La situation des droits humains en Haïti continue de se détériorer, selon un récent rapport du Conseil des droits de l’homme des Nations Unies. Alimentée par la violence persistante des gangs, l’instabilité politique et les faiblesses institutionnelles, la crise atteint un niveau alarmant, affectant profondément la population.
Une violence généralisée et meurtrière
Entre mars 2025 et janvier 2026, au moins 5 519 personnes ont été tuées et plus de 2 600 blessées. La majorité de ces violences s’est produite dans la région métropolitaine de Port-au-Prince, épicentre des affrontements entre gangs et forces de sécurité.
Les groupes armés imposent leur loi dans plusieurs quartiers, recourant à des exécutions sommaires, des enlèvements et des violences sexuelles pour asseoir leur domination. Les femmes et les filles sont particulièrement vulnérables, souvent victimes de viols collectifs utilisés comme arme de terreur.
Expansion des gangs et déplacements massifs

Initialement concentrée dans la capitale, la violence s’est étendue à d’autres régions comme l’Artibonite et le Centre. Des villes comme Mirebalais et Saut-d’Eau ont été attaquées, provoquant des déplacements massifs de population.
Selon les estimations, plus de 1,4 million de personnes sont déplacées à l’intérieur du pays, dont plus de la moitié sont des enfants. Beaucoup vivent dans des conditions précaires, sans accès adéquat à l’eau, à la nourriture ou aux soins de santé.
Des droits fondamentaux gravement compromis
La crise sécuritaire a un impact direct sur les droits économiques et sociaux. Plus de 1 600 écoles ont fermé, privant des centaines de milliers d’enfants d’éducation. Le système de santé est également au bord de l’effondrement, avec seulement une faible proportion d’hôpitaux pleinement opérationnels.

L’insécurité alimentaire s’aggrave : près de 5,7 millions d’Haïtiens sont confrontés à une faim aiguë, conséquence directe de la violence, du blocage des routes et de la destruction des activités agricoles.
Des forces de sécurité sous pression et controversées
Les opérations menées par la Police nationale d’Haïti, parfois avec le soutien international, ont permis de contenir partiellement l’expansion des gangs.
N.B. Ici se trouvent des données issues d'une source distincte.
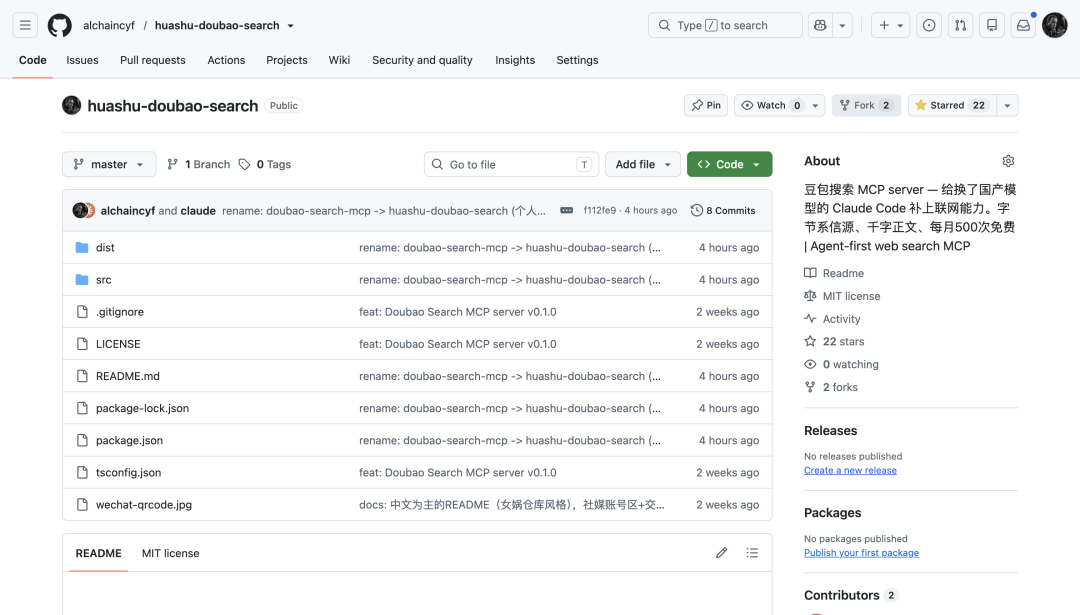Expand the commit message ellipsis
Screen dimensions: 1080x615
tap(566, 211)
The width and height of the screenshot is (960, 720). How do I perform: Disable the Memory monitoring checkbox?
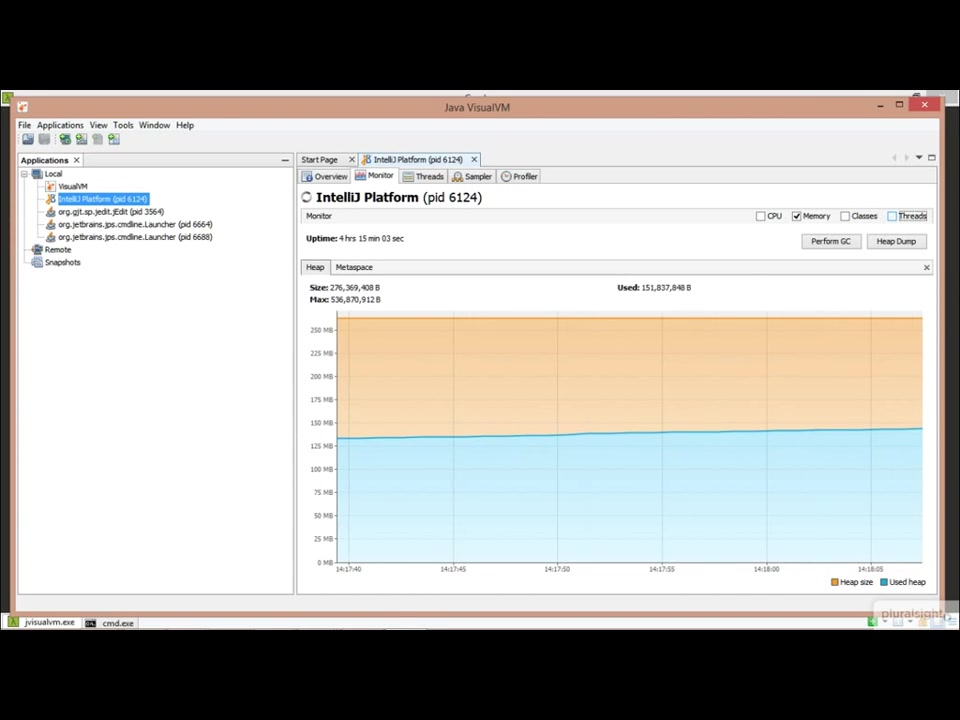coord(796,216)
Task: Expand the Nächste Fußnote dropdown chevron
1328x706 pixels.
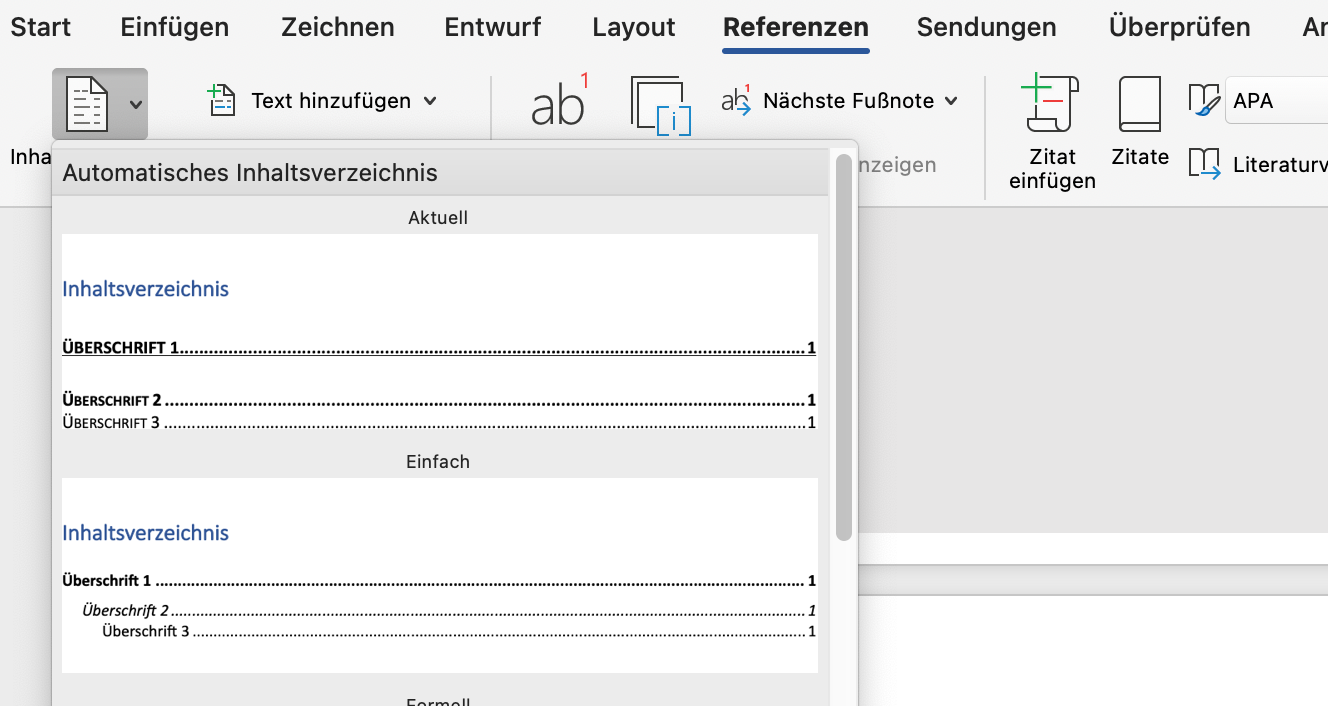Action: [951, 101]
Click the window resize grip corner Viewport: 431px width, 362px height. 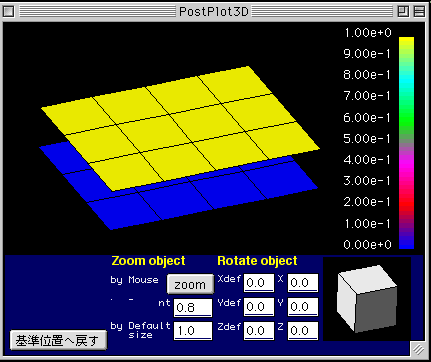coord(418,349)
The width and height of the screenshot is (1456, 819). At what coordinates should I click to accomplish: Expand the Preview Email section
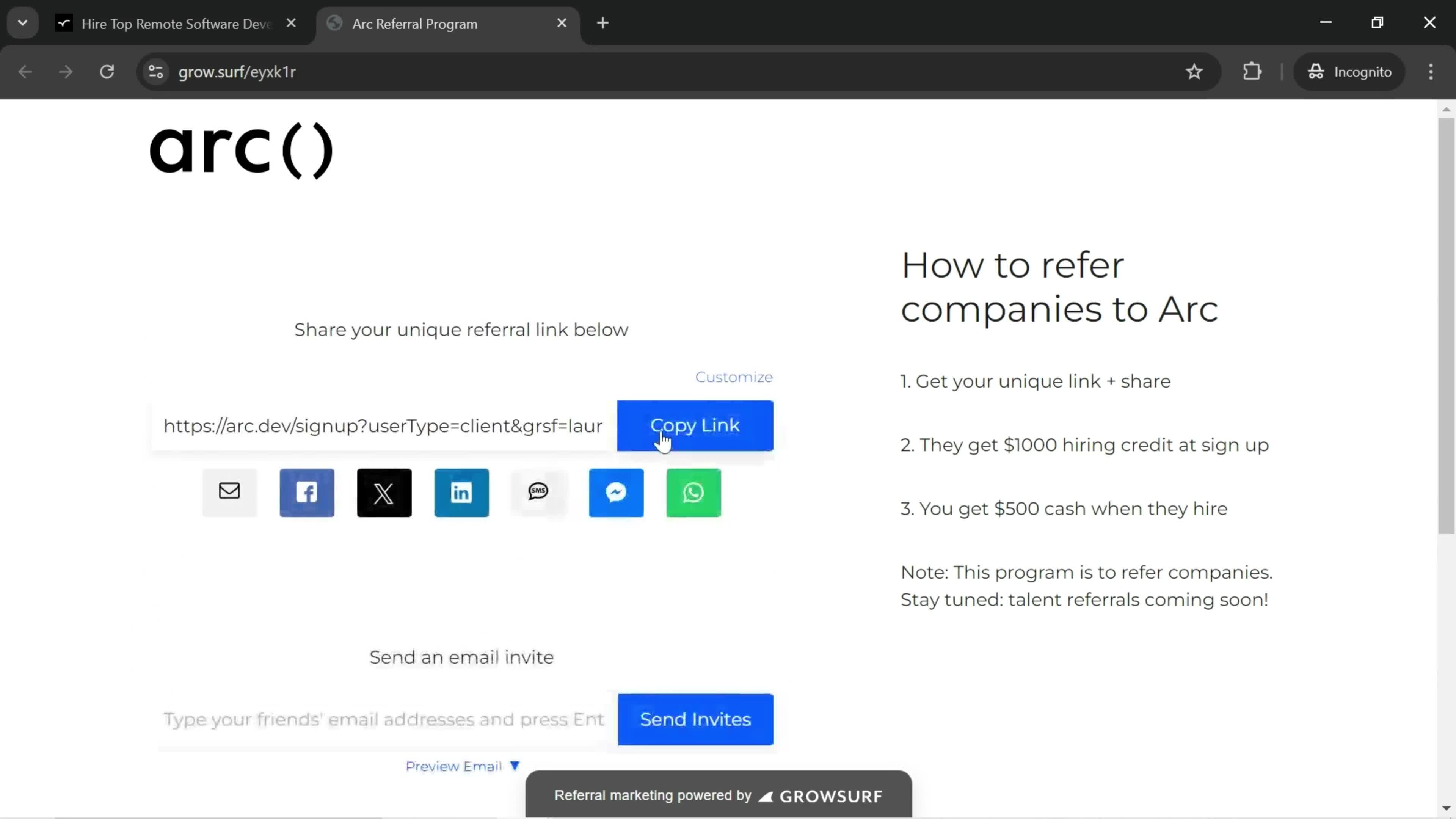461,766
Toutefois, elles ont également causé un nombre important de victimes civiles.
L’utilisation de drones armés et l’implication de sociétés militaires privées suscitent de vives inquiétudes. Certaines opérations pourraient constituer des violations du droit à la vie, voire des exécutions extrajudiciaires, selon le rapport.
Impunité et faiblesse des institutions
Malgré quelques avancées, le système judiciaire haïtien reste largement inefficace. Les enquêtes sur les violations des droits humains progressent lentement, et de nombreux crimes, y compris des massacres passés, demeurent impunis.
La corruption et le manque de gouvernance continuent d’affaiblir l’État, facilitant l’expansion des groupes criminels et compromettant la tenue d’élections libres et crédibles.
Un appel urgent à l’action
Face à cette situation critique, les Nations Unies appellent les autorités haïtiennes et la communauté internationale à renforcer les capacités sécuritaires tout en respectant les droits humains, lutter contre l’impunité et protéger les populations les plus vulnérables.
La restauration de la sécurité, la réforme des institutions et la mise en place de politiques sociales inclusives apparaissent comme des priorités essentielles pour sortir Haïti de cette crise multidimensionnelle.